France, Manuel de droit des conflits armés, Ministère de la Défense, Direction des Affaires Juridiques, Sous-Direction du droit international humanitaire et du droit européen, Bureau du droit des conflits armés, 2001, p. 13.
France’s Code of Defence (2004), as amended in 2008, states that it “is … prohibited [for combatants] to destroy or seize civilian objects, except in the case of military necessity”. 
France, Code of Defence, 2004, as amended in 2008, Article D4122-10.
France’s Penal Code (1992), as amended in 2010, states in its section on war crimes common to both international and non-international armed conflicts: “Intentionally launching attacks against civilian objects which are not military objectives is punishable by 15 years’ imprisonment.” 
France, Penal Code, 1992, as amended in 2010, Article 461-14.
The instructions given to the French armed forces for the conduct of Opération Mistral, simulating a military operation under the right of self-defence or a mandate of the UN Security Council, state: “Civilian property shall not be made the object of attack.” 
France, Etat-major de la Force d’Action Rapide, Ordres pour l’Opération Mistral, 1995, Section 6, § 66.
In 2009, the Minister of Foreign and European Affairs of France stated:
[O]ne of the essential principles of international humanitarian law is that a distinction must be made at all times and in all circumstances between … military targets and civilian targets, the latter to be protected.

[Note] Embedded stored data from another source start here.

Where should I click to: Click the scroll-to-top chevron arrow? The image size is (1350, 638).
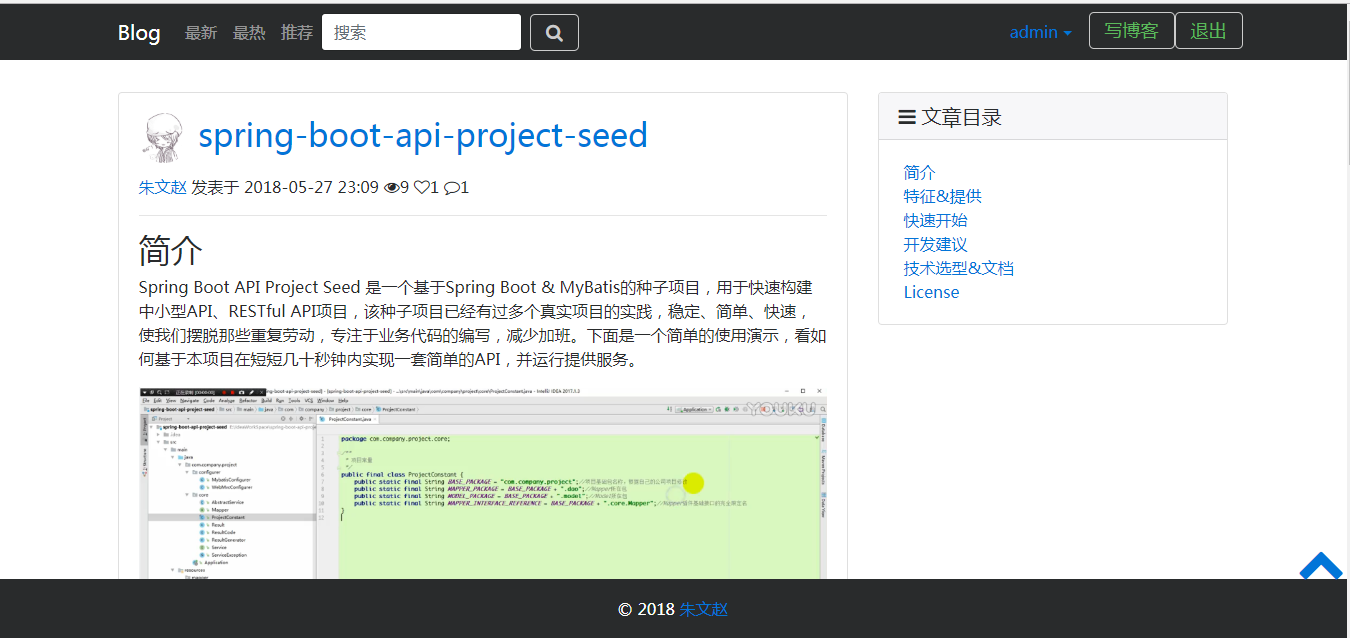coord(1320,567)
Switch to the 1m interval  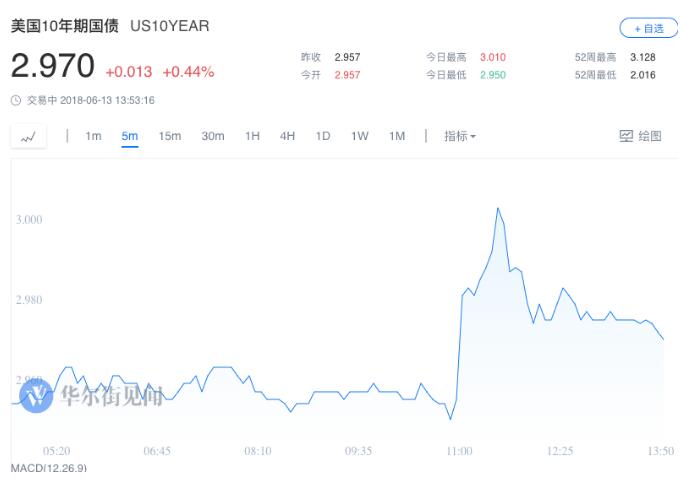point(93,136)
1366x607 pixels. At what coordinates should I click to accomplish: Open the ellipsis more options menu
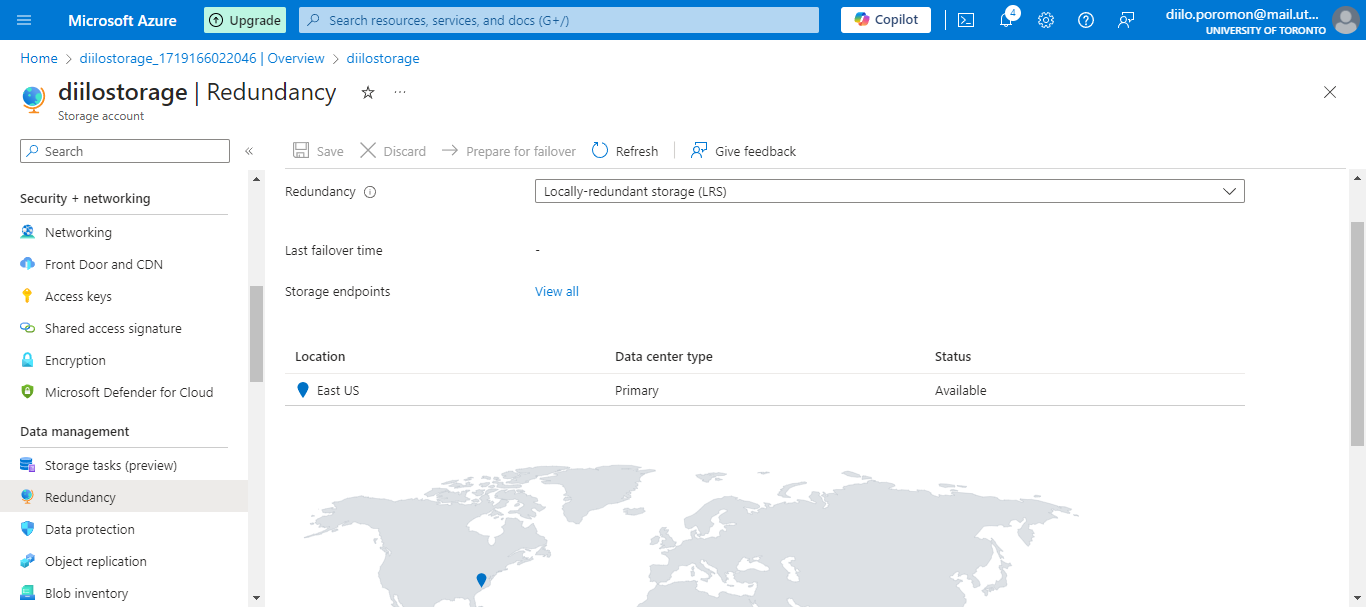coord(400,92)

There are few conflicts in which that principle is fully respected.
During the Israeli offensive in Gaza, there were several strikes in areas apparently devoid of any identifiable military target, and in particular that of Dec. 27, which hit the Gaza Training College, and the series of bombardments on Jan. 6 aimed at schools run by UNRWA (the UN Relief and Works Agency for Palestinian Refugees). 
France, Minister of Foreign and European Affairs, “The Savaging of Humanitarian Law”, New York Times, 28 January 2009, pp. 1–2.
According to France’s Disciplinary Regulations (1975), as amended in 1982, it is prohibited to attack “the crew and passengers of civil aircraft”. 
France, Règlement de Discipline Générale dans les Armées, Decree No. 75-675 of 28 July 1975, replacing Decree No. 66-749, completed by Decree of 11 October 1978, implemented by Instruction No. 52000/DEF/C/5 of 10 December 1979, and modified by Decree of 12 July 1982, Ministère de la Défense, Etat-Major de l’Armée de Terre, Bureau Emploi, Article 9 bis (2).